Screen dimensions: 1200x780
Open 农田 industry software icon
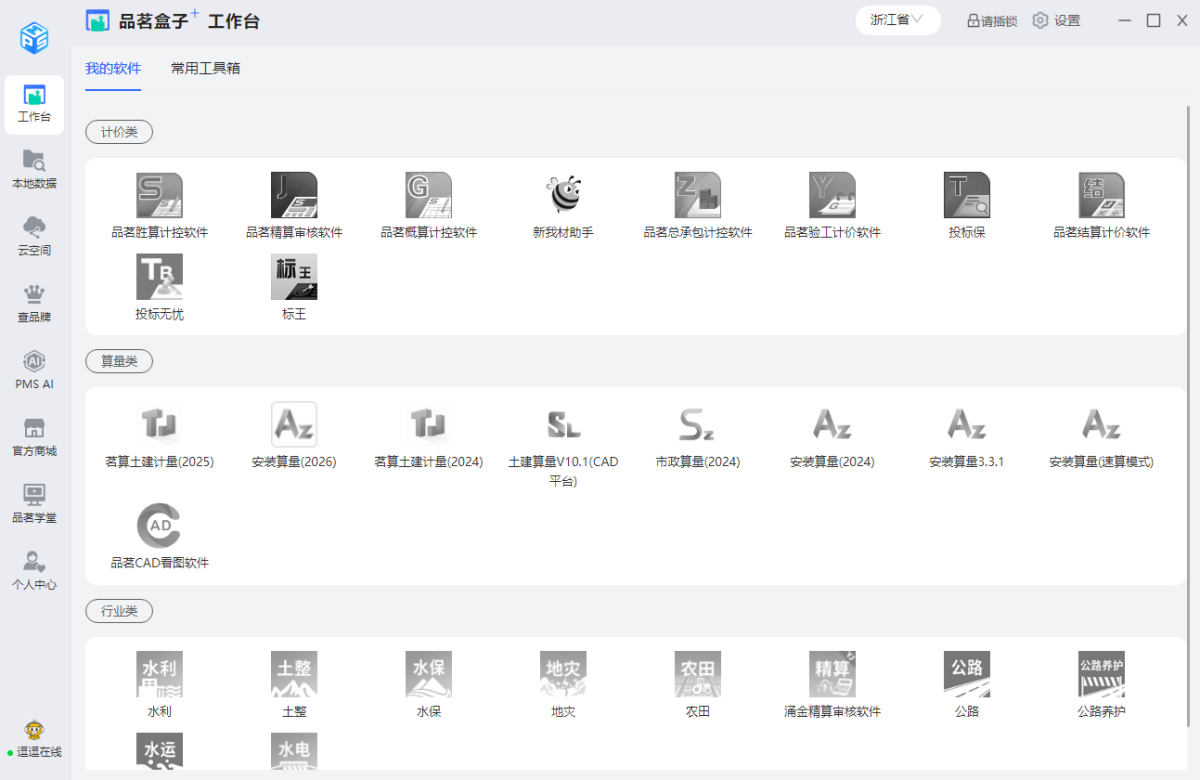click(697, 675)
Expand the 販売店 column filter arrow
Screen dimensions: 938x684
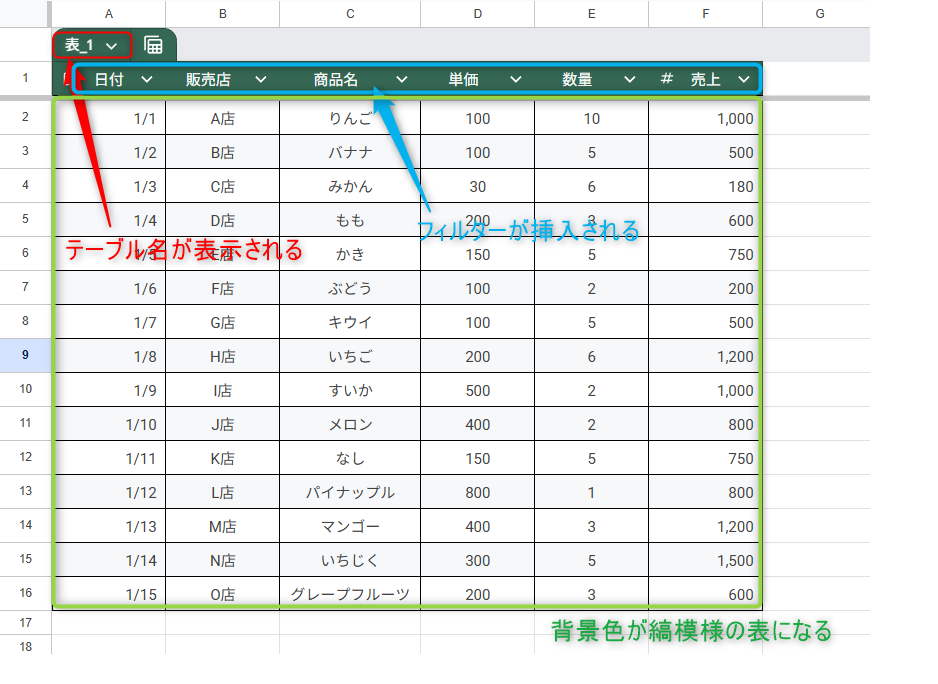[260, 79]
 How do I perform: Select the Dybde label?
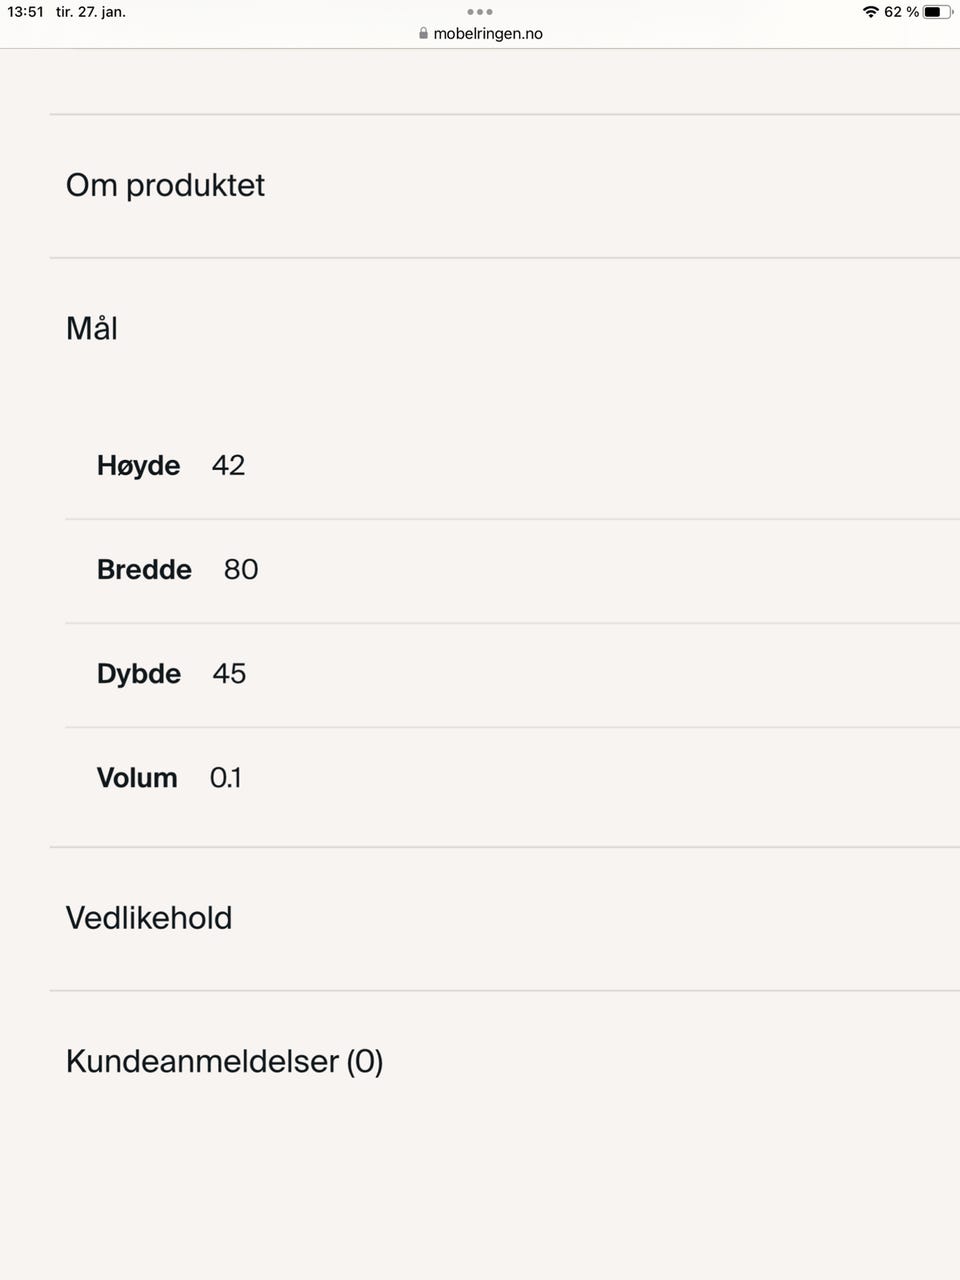139,673
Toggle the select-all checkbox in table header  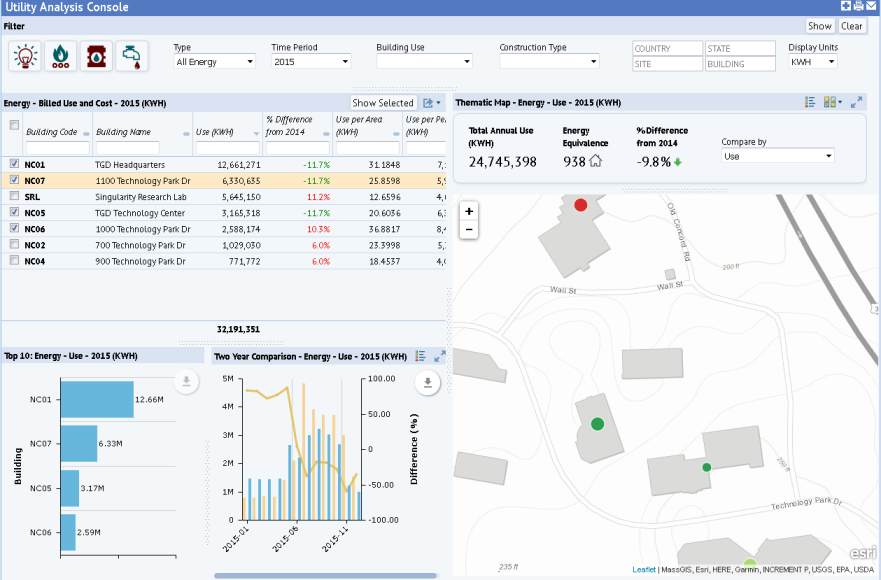[x=14, y=125]
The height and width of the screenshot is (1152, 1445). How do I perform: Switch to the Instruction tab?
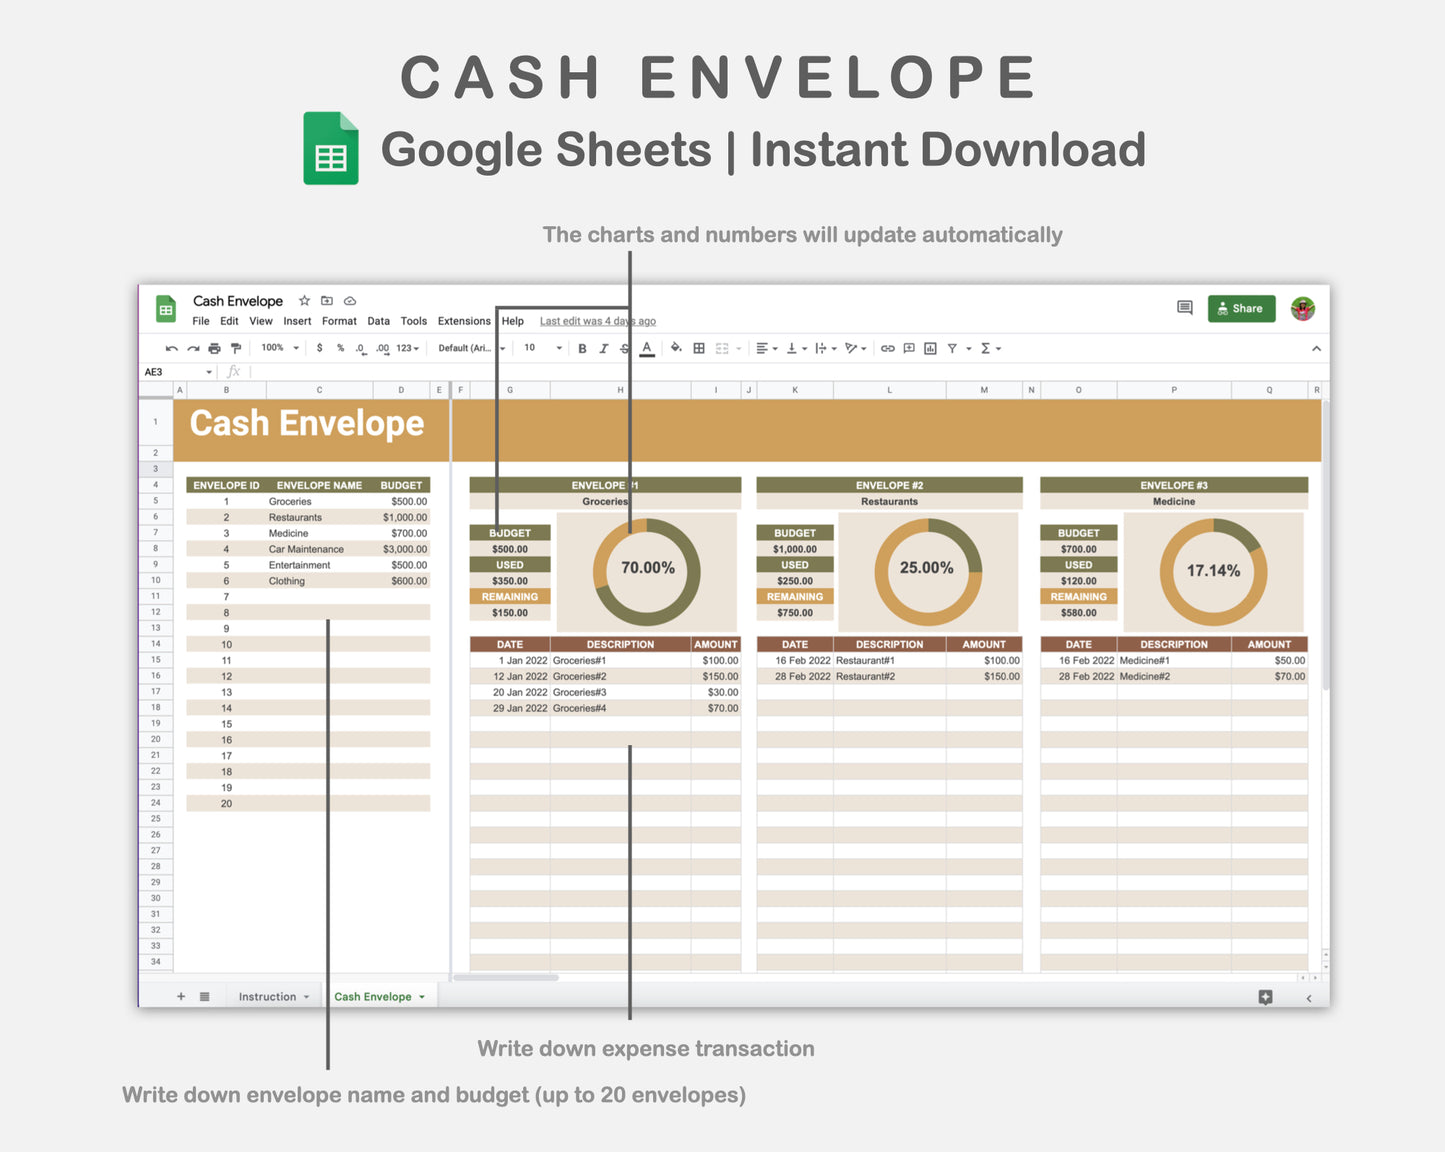tap(268, 996)
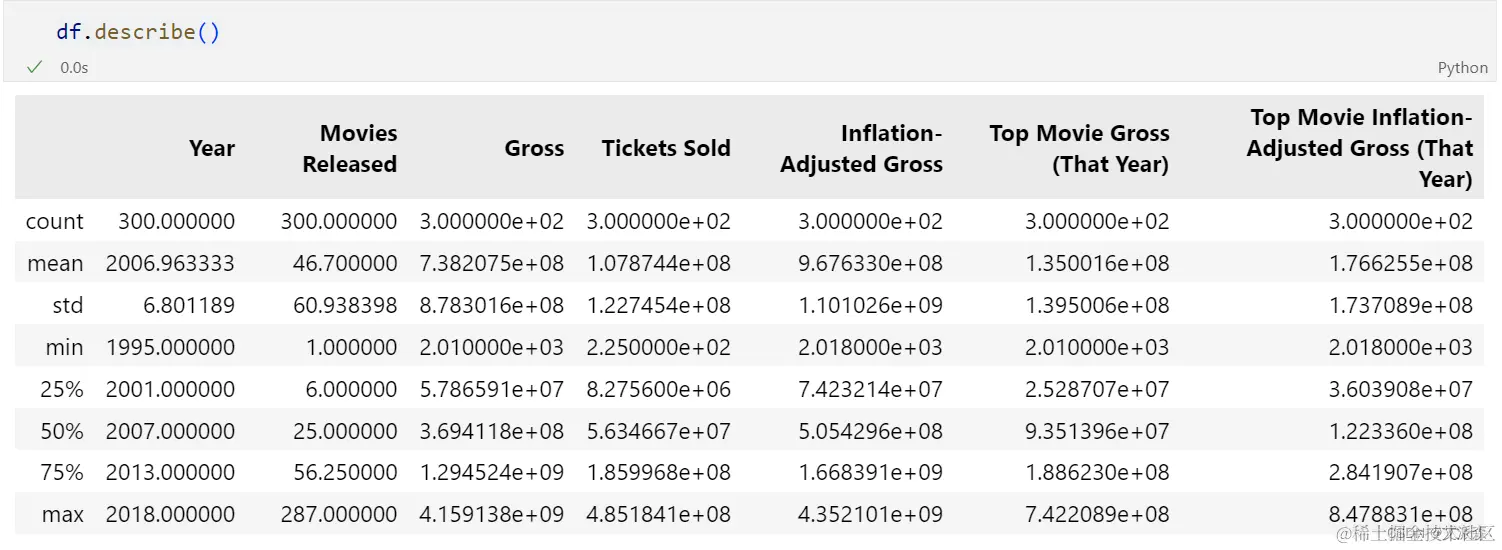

━━━

Take the line with "The height and" and each line after it through the end of the material above, and reproduce them exactly, both ends included, without pictures.

The height and width of the screenshot is (1152, 1445). How do I perform: Switch to the Instruction tab?
tap(268, 996)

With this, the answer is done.